I've promised you to tell you about the very first time I baked with George. I'm still fiddling and feeding George regularly and ever on my quest to get the most sour of sourdoughs!
The First Bake
It was pretty exciting to finally use George. I'm kind of glad only two of us used it; even though I had about 2L of starter, we collectively use about 700g. So we cut the starter a little under half. I'm ok with that; I wasn't sure what I'd be doing with all of that starter!
So here's the first loaves I made.
So here's the first loaves I made.
... And here is the second attempt.
Both had a good texture; the second had a nicer crust. However they're still not sour enough! Just.... barely. I did try slightly different things with them.
The first attempt
The very, very attempt at sourdough. Neither of us had ever made it, so we just winged it. We made the recipe based on the idea that a preferment should replace a quarter to half of your flour. I also looked up a few basic sourdough recipes to get the general gist; then we went from there. We just used all-purpose flour to try it out.
The most interesting thing that happened was my using a loaf pan and her rolling it into a ball. Check it out:
The good news is they rose (hurray!). We put some additional water in the oven for better crusts. Despite using the same method, they are the exact same recipe that looks like two completely different breads. Strangely enough, mine was also very slightly more tangy. I think it's because I left mine covered under the heat of the sun. Maybe. I'm not sure.
Anyway, the first attempt was a WIP. I knew my starter was strong enough to make bread rise but the flavour wasn't there.

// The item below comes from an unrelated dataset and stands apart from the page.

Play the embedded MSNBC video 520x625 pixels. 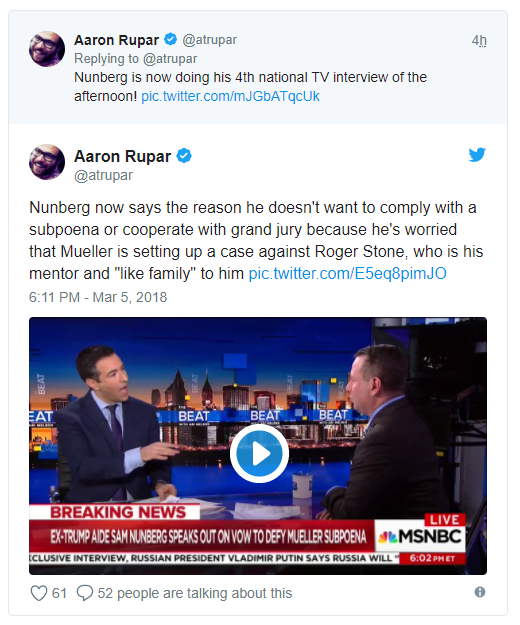[259, 453]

Does this mean the flavour hasn't developed enough? I'll just have to keep feeding and trying.
The second attempt
Since I was unsatisfied with the results of the first, this time I thought I'd try something a little different. I've read that a longer rise time would yield a more sour sourdough so I let mine sit for 5 hours. My classmate used all-purpose as well as another flour. She made her's after 3 hours.
I also fudged my dough a little and made it a little too wet. Maybe combined with a wetter dough and the long fermentation time it didn't rise that much. It did, however, have a fairly nice crumb.
In retrospect it looks more like ciabatta. Hmm! |
As I mentioned before, it wasn't very sour; whereas my classmate's bread was noticeably more sour. So perhaps, for whatever reason, adding a different kind of flour - so probably whole wheat and/or rye - can help it be more sour. I made some sourdough pancakes a few days ago and I added some whole wheat to try my theory out. It was totally more sour.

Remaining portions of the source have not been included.